The moves sparked widespread debate over the supposedly decentralized nature of crypto, and whether other major companies would also fall in line with U.S. blacklists against Russia. So far, most major exchanges have said they will not block Russian users.

OpenSea and Metamask both affected by Sanctions

Iranian users were reportedly blocked by OpenSea starting Thursday. The NFT marketplace, which is headquartered in New York, said while it was sorry for the impacted users, it was required to follow U.S. sanction laws.

Venezuelan users were also unable to access Ethereum wallet MetaMask, although the move appeared to be part of a broader crackdown by Infura, through which MetaMask accesses the blockchain. Infura then clarified that while blocking Venezuela was unintentional, it had blacklisted several other countries sanctioned by the United States, including two separatist regions in Ukraine.

In changing some configurations as a result of the new sanctions directives from the United States and other jurisdictions, we mistakenly configured the settings more broadly than they needed to be.

-Infura on twitter

It was not immediately clear whether the two services were available in Russia. Western sanctions against Russia, some of the strictest seen yet, went into effect from March 1.

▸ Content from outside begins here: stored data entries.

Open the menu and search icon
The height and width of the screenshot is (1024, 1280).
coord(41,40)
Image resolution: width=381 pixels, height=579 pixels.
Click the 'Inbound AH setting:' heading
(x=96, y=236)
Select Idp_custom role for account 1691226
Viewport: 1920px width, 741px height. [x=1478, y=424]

Russian crypto sanctions a point of focus

Binance, the world’s largest crypto exchange, said while it will comply with U.S. sanctions in blocking certain Russian entities, it will not impose a blanket ban on Russian users. Others, including Kraken, have also said they will not ban citizens in the country.

Their comments come in the wake of a request from the Ukrainian government to blacklist Russian users. The Ukraine government also offered a bounty for any information on the wallets of Russian and Belarusian .

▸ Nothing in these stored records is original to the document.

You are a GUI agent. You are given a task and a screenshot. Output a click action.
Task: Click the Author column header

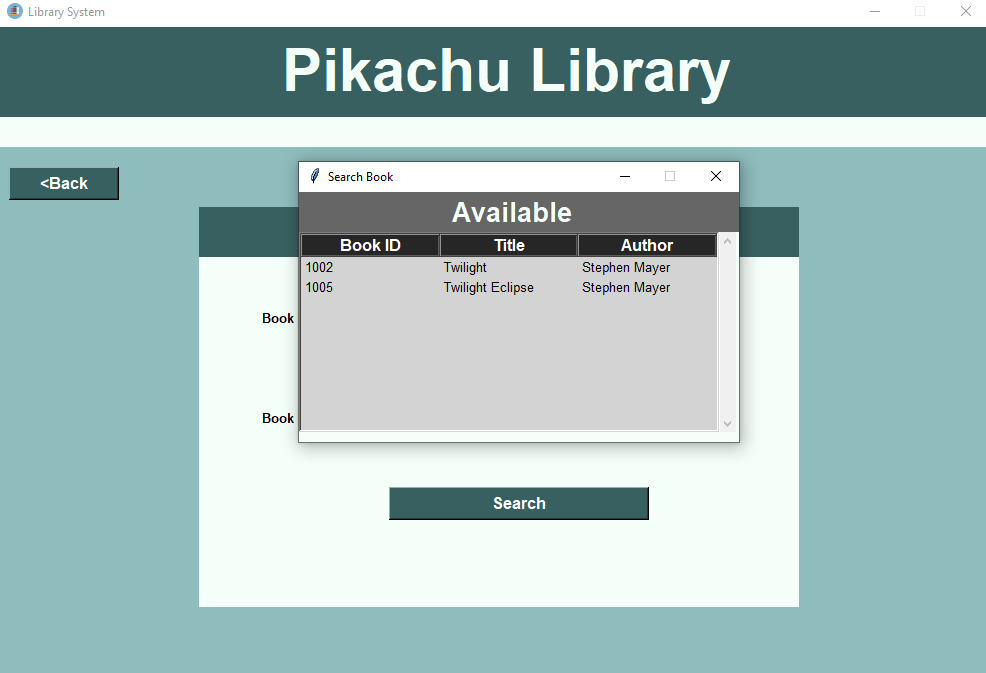[x=646, y=244]
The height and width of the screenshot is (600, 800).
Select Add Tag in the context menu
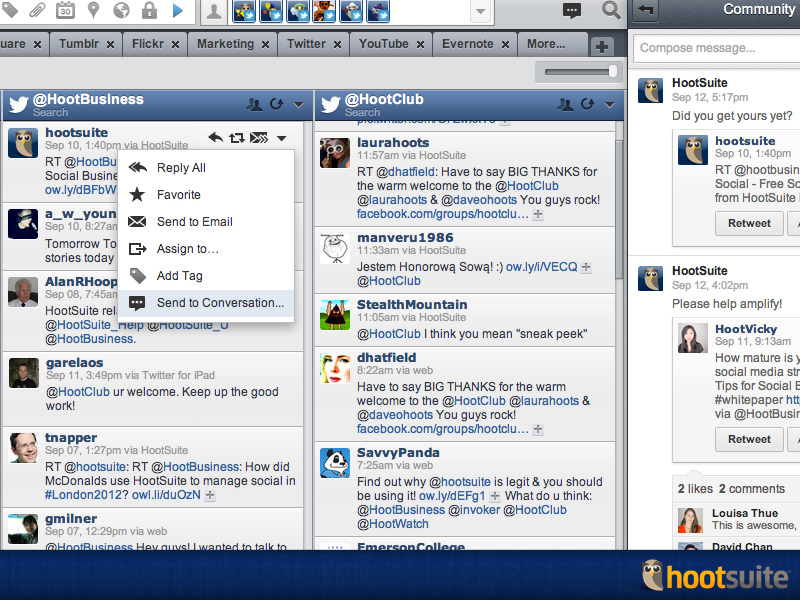tap(179, 276)
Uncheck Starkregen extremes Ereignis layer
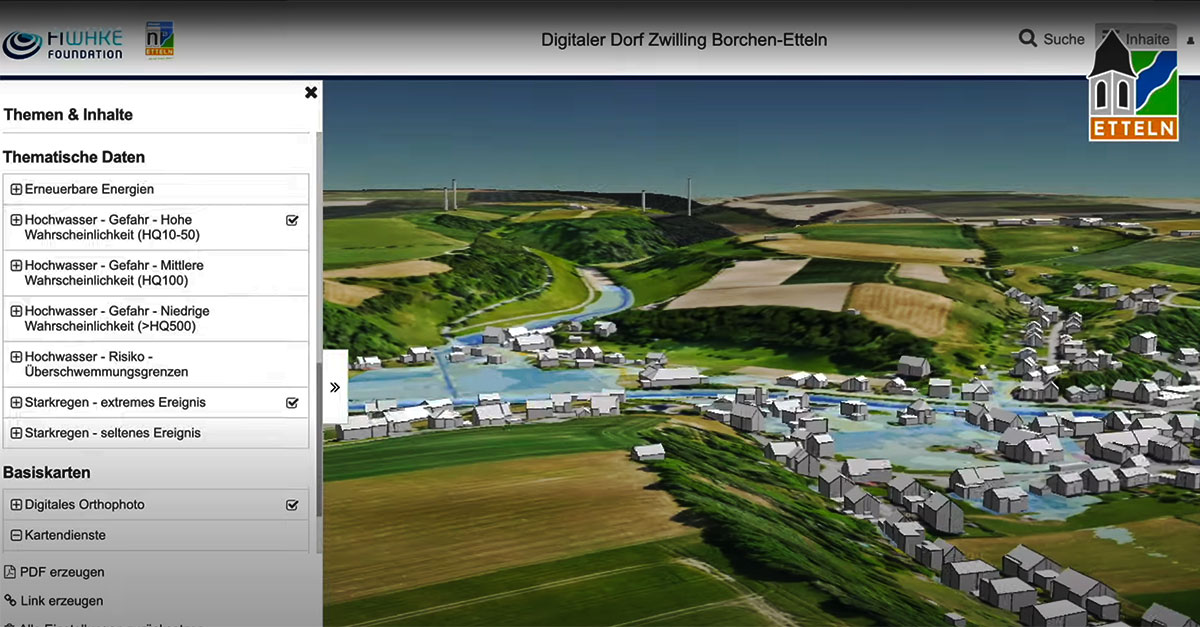Screen dimensions: 1200x627 tap(292, 403)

The move attracted criticism from the crypto community, specifically on the grounds that the space is not supposed to see interference from regulators or politics. But given that so many crypto platforms run on centralized infrastructure, it would make them subject to regulation.  Speculation has also grown over whether Russia could use crypto to bypass the new sanctions, although experts dismissed the notion.

The United States recently added crypto  to its Russian sanctions, and warned exchanges against transacting with blacklisted entities. The European Union also said it would take steps to ensure Russia does not evade sanctions through crypto.